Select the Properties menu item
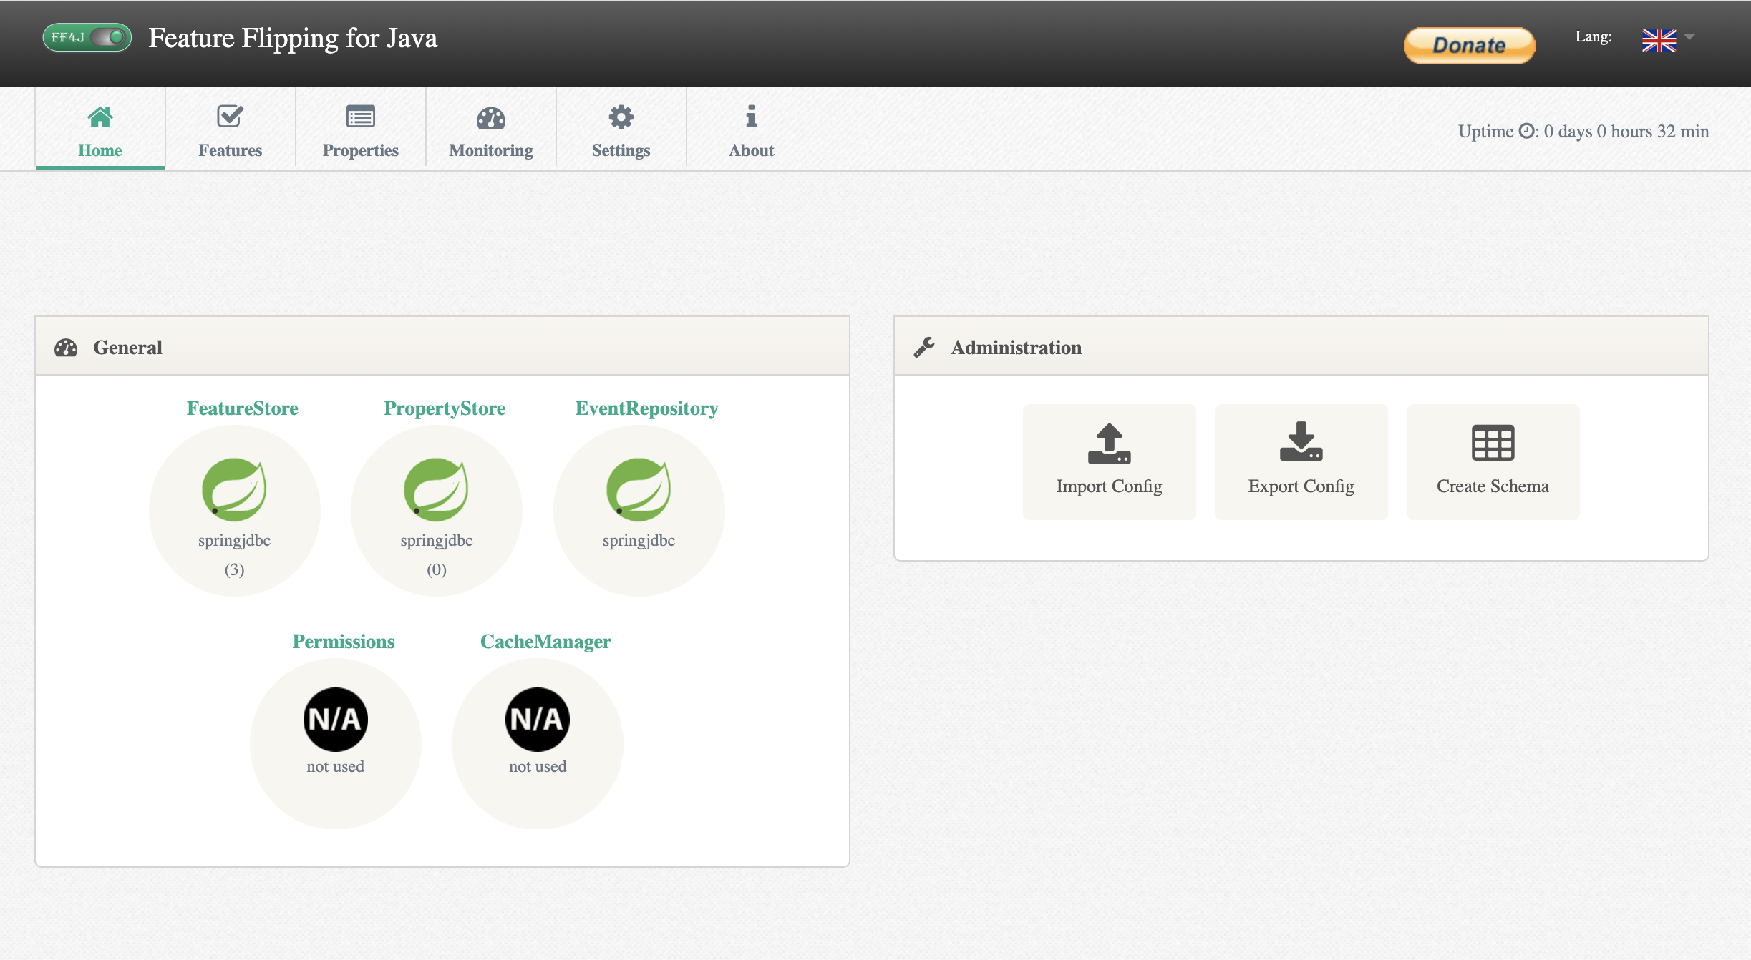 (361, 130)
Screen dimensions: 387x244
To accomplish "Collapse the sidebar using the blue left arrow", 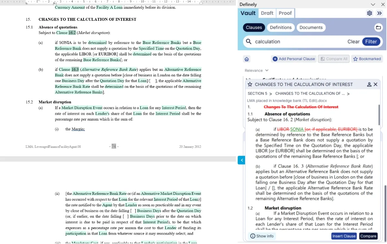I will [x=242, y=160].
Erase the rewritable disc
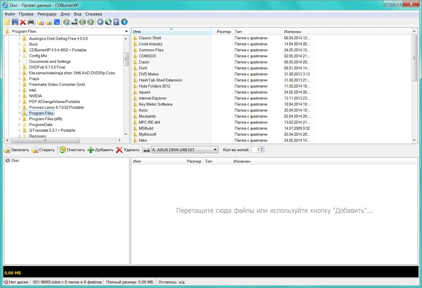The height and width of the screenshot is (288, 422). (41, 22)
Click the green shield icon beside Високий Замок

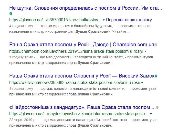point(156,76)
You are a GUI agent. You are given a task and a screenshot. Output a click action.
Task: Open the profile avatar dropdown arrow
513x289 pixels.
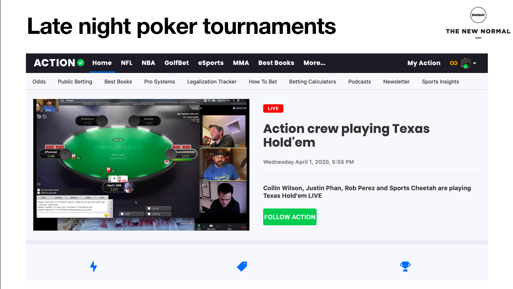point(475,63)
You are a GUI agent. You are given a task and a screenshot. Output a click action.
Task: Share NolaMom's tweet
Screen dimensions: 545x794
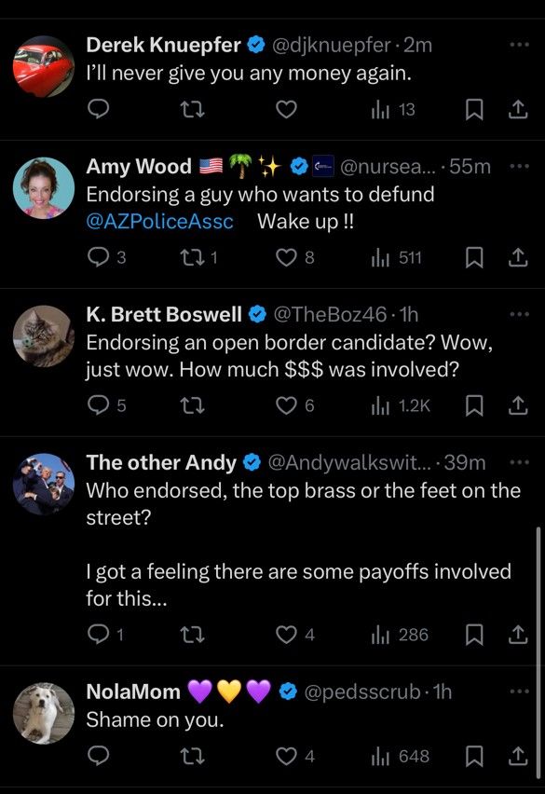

EXERCISE GOAL: Only the lines from the one containing "513x289 pixels." through the last line of the material should be returned, exactly and without pictures.

TASK RESULT:
513x289 pixels.
point(475,63)
You are a GUI agent. You are given a task and a screenshot. Output a click action.
Task: Share NolaMom's tweet
Screen dimensions: 545x794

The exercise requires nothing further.